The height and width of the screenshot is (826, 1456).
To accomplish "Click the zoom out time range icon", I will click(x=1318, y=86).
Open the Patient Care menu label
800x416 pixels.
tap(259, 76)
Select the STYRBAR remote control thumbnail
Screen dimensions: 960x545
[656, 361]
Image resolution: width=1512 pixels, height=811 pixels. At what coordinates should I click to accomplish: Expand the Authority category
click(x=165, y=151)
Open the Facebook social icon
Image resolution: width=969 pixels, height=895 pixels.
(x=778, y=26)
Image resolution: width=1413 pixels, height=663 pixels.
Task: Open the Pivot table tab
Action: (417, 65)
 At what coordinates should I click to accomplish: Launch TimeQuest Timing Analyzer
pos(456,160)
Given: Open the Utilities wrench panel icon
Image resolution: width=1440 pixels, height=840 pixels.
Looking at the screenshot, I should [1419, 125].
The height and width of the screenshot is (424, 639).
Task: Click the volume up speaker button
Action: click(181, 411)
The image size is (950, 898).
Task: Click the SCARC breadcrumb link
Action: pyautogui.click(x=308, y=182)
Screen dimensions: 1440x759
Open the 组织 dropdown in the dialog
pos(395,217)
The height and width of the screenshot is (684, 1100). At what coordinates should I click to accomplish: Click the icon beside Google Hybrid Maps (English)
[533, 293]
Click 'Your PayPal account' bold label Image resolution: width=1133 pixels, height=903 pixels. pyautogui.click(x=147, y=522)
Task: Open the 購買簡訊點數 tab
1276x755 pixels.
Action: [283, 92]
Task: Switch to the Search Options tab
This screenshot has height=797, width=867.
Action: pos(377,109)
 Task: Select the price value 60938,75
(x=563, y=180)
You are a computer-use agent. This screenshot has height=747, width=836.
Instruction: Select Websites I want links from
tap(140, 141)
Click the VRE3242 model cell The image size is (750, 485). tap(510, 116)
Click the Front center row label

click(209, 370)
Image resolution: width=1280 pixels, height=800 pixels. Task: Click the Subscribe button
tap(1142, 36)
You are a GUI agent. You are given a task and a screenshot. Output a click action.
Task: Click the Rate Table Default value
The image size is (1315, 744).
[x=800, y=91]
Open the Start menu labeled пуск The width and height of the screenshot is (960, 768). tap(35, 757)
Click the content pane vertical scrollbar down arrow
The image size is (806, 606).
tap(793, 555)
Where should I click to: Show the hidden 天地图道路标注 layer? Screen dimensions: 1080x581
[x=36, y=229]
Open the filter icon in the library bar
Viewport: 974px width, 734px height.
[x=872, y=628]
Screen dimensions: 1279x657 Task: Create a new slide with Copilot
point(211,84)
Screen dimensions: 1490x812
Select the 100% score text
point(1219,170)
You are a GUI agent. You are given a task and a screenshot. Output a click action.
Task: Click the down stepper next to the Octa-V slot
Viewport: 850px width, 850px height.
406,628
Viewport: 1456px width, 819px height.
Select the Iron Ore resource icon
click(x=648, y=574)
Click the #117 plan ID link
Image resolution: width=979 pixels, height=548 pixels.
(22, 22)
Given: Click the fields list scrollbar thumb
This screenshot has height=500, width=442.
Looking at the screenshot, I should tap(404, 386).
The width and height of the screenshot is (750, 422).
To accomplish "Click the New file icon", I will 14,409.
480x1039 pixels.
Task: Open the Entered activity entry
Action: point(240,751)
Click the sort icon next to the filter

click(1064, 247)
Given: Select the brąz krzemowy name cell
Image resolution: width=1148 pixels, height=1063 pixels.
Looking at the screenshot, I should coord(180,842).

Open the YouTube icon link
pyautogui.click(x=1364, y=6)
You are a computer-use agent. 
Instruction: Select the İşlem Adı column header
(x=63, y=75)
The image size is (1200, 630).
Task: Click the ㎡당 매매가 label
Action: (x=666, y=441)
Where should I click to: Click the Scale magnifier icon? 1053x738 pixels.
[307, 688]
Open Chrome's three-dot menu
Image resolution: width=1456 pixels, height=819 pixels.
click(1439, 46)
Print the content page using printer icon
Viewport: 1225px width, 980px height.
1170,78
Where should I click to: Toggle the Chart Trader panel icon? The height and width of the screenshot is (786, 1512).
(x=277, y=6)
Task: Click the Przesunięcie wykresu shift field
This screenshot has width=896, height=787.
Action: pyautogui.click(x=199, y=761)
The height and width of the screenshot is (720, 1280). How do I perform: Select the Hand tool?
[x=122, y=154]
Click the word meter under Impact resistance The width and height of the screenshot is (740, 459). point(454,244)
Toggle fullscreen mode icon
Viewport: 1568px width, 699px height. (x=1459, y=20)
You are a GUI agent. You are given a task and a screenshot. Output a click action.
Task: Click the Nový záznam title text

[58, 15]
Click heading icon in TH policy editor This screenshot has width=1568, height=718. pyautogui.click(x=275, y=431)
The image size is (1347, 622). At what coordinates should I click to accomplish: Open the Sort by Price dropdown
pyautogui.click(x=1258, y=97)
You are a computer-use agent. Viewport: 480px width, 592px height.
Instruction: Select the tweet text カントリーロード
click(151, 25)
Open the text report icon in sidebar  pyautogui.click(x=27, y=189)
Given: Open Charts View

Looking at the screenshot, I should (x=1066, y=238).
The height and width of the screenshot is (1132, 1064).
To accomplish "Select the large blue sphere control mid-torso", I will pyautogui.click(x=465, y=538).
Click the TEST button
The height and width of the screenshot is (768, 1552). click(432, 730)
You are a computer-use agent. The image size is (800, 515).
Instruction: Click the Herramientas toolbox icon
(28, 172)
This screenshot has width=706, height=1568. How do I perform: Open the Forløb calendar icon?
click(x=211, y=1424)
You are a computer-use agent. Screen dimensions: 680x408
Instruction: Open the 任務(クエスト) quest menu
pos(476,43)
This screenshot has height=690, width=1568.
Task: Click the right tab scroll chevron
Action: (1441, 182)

######

▸ Directions
Could you recast all of the records above as a numbered list, leaving out the blank lines?

▸ Answer for this exercise
1. The height and width of the screenshot is (826, 1456).
2. To accomplish "Click the zoom out time range icon", I will click(x=1318, y=86).
3. Open the Patient Care menu label
4. 800x416 pixels.
5. tap(259, 76)
6. Select the STYRBAR remote control thumbnail
7. Screen dimensions: 960x545
8. [656, 361]
9. Image resolution: width=1512 pixels, height=811 pixels. At what coordinates should I click to accomplish: Expand the Authority category
10. click(x=165, y=151)
11. Open the Facebook social icon
12. Image resolution: width=969 pixels, height=895 pixels.
13. (x=778, y=26)
14. Image resolution: width=1413 pixels, height=663 pixels.
15. Task: Open the Pivot table tab
16. Action: (417, 65)
17.  At what coordinates should I click to accomplish: Launch TimeQuest Timing Analyzer
18. pos(456,160)
19. Given: Open the Utilities wrench panel icon
20. Image resolution: width=1440 pixels, height=840 pixels.
21. Looking at the screenshot, I should [1419, 125].
22. The height and width of the screenshot is (424, 639).
23. Task: Click the volume up speaker button
24. Action: click(181, 411)
25. The image size is (950, 898).
26. Task: Click the SCARC breadcrumb link
27. Action: pyautogui.click(x=308, y=182)
28. Screen dimensions: 1440x759
29. Open the 组织 dropdown in the dialog
30. pos(395,217)
31. The height and width of the screenshot is (684, 1100). At what coordinates should I click to accomplish: Click the icon beside Google Hybrid Maps (English)
32. [533, 293]
33. Click 'Your PayPal account' bold label Image resolution: width=1133 pixels, height=903 pixels. pyautogui.click(x=147, y=522)
34. Task: Open the 購買簡訊點數 tab
35. 1276x755 pixels.
36. Action: [283, 92]
37. Task: Switch to the Search Options tab
38. This screenshot has height=797, width=867.
39. Action: pos(377,109)
40.  Task: Select the price value 60938,75
41. (x=563, y=180)
42. You are a computer-use agent. This screenshot has height=747, width=836.
43. Instruction: Select Websites I want links from
44. tap(140, 141)
45. Click the VRE3242 model cell The image size is (750, 485). tap(510, 116)
46. Click the Front center row label
47. click(209, 370)
48. Image resolution: width=1280 pixels, height=800 pixels. Task: Click the Subscribe button
49. tap(1142, 36)
50. You are a GUI agent. You are given a task and a screenshot. Output a click action.
51. Task: Click the Rate Table Default value
52. The image size is (1315, 744).
53. [x=800, y=91]
54. Open the Start menu labeled пуск The width and height of the screenshot is (960, 768). tap(35, 757)
55. Click the content pane vertical scrollbar down arrow
56. The image size is (806, 606).
57. tap(793, 555)
58. Where should I click to: Show the hidden 天地图道路标注 layer? Screen dimensions: 1080x581
59. [x=36, y=229]
60. Open the filter icon in the library bar
61. Viewport: 974px width, 734px height.
62. [x=872, y=628]
63. Screen dimensions: 1279x657 Task: Create a new slide with Copilot
64. point(211,84)
65. Screen dimensions: 1490x812
66. Select the 100% score text
67. point(1219,170)
68. You are a GUI agent. You are given a task and a screenshot. Output a click action.
69. Task: Click the down stepper next to the Octa-V slot
70. Viewport: 850px width, 850px height.
71. 406,628
72. Viewport: 1456px width, 819px height.
73. Select the Iron Ore resource icon
74. click(x=648, y=574)
75. Click the #117 plan ID link
76. Image resolution: width=979 pixels, height=548 pixels.
77. (22, 22)
78. Given: Click the fields list scrollbar thumb
79. This screenshot has height=500, width=442.
80. Looking at the screenshot, I should tap(404, 386).
81. The width and height of the screenshot is (750, 422).
82. To accomplish "Click the New file icon", I will 14,409.
83. 480x1039 pixels.
84. Task: Open the Entered activity entry
85. Action: point(240,751)
86. Click the sort icon next to the filter
87. click(1064, 247)
88. Given: Select the brąz krzemowy name cell
89. Image resolution: width=1148 pixels, height=1063 pixels.
90. Looking at the screenshot, I should coord(180,842).
91. Open the YouTube icon link
92. pyautogui.click(x=1364, y=6)
93. You are a computer-use agent. 
94. Instruction: Select the İşlem Adı column header
95. (x=63, y=75)
96. The image size is (1200, 630).
97. Task: Click the ㎡당 매매가 label
98. Action: (x=666, y=441)
99. Where should I click to: Click the Scale magnifier icon? 1053x738 pixels.
100. [307, 688]
101. Open Chrome's three-dot menu
102. Image resolution: width=1456 pixels, height=819 pixels.
103. click(1439, 46)
104. Print the content page using printer icon
105. Viewport: 1225px width, 980px height.
106. 1170,78
107. Where should I click to: Toggle the Chart Trader panel icon? The height and width of the screenshot is (786, 1512).
108. (x=277, y=6)
109. Task: Click the Przesunięcie wykresu shift field
110. This screenshot has width=896, height=787.
111. Action: pyautogui.click(x=199, y=761)
112. The height and width of the screenshot is (720, 1280). How do I perform: Select the Hand tool?
113. [x=122, y=154]
114. Click the word meter under Impact resistance The width and height of the screenshot is (740, 459). point(454,244)
115. Toggle fullscreen mode icon
116. Viewport: 1568px width, 699px height. (x=1459, y=20)
117. You are a GUI agent. You are given a task and a screenshot. Output a click action.
118. Task: Click the Nový záznam title text
119. [58, 15]
120. Click heading icon in TH policy editor This screenshot has width=1568, height=718. pyautogui.click(x=275, y=431)
121. The image size is (1347, 622). At what coordinates should I click to accomplish: Open the Sort by Price dropdown
122. pyautogui.click(x=1258, y=97)
123. You are a computer-use agent. Viewport: 480px width, 592px height.
124. Instruction: Select the tweet text カントリーロード
125. click(151, 25)
126. Open the text report icon in sidebar  pyautogui.click(x=27, y=189)
127. Given: Open Charts View
128. Looking at the screenshot, I should (x=1066, y=238).
129. The height and width of the screenshot is (1132, 1064).
130. To accomplish "Select the large blue sphere control mid-torso", I will pyautogui.click(x=465, y=538).
131. Click the TEST button
132. The height and width of the screenshot is (768, 1552). click(432, 730)
133. You are a computer-use agent. The image size is (800, 515).
134. Instruction: Click the Herramientas toolbox icon
135. (28, 172)
136. This screenshot has width=706, height=1568. How do I perform: Open the Forløb calendar icon?
137. click(x=211, y=1424)
138. You are a computer-use agent. Screen dimensions: 680x408
139. Instruction: Open the 任務(クエスト) quest menu
140. pos(476,43)
141. This screenshot has height=690, width=1568.
142. Task: Click the right tab scroll chevron
143. Action: (1441, 182)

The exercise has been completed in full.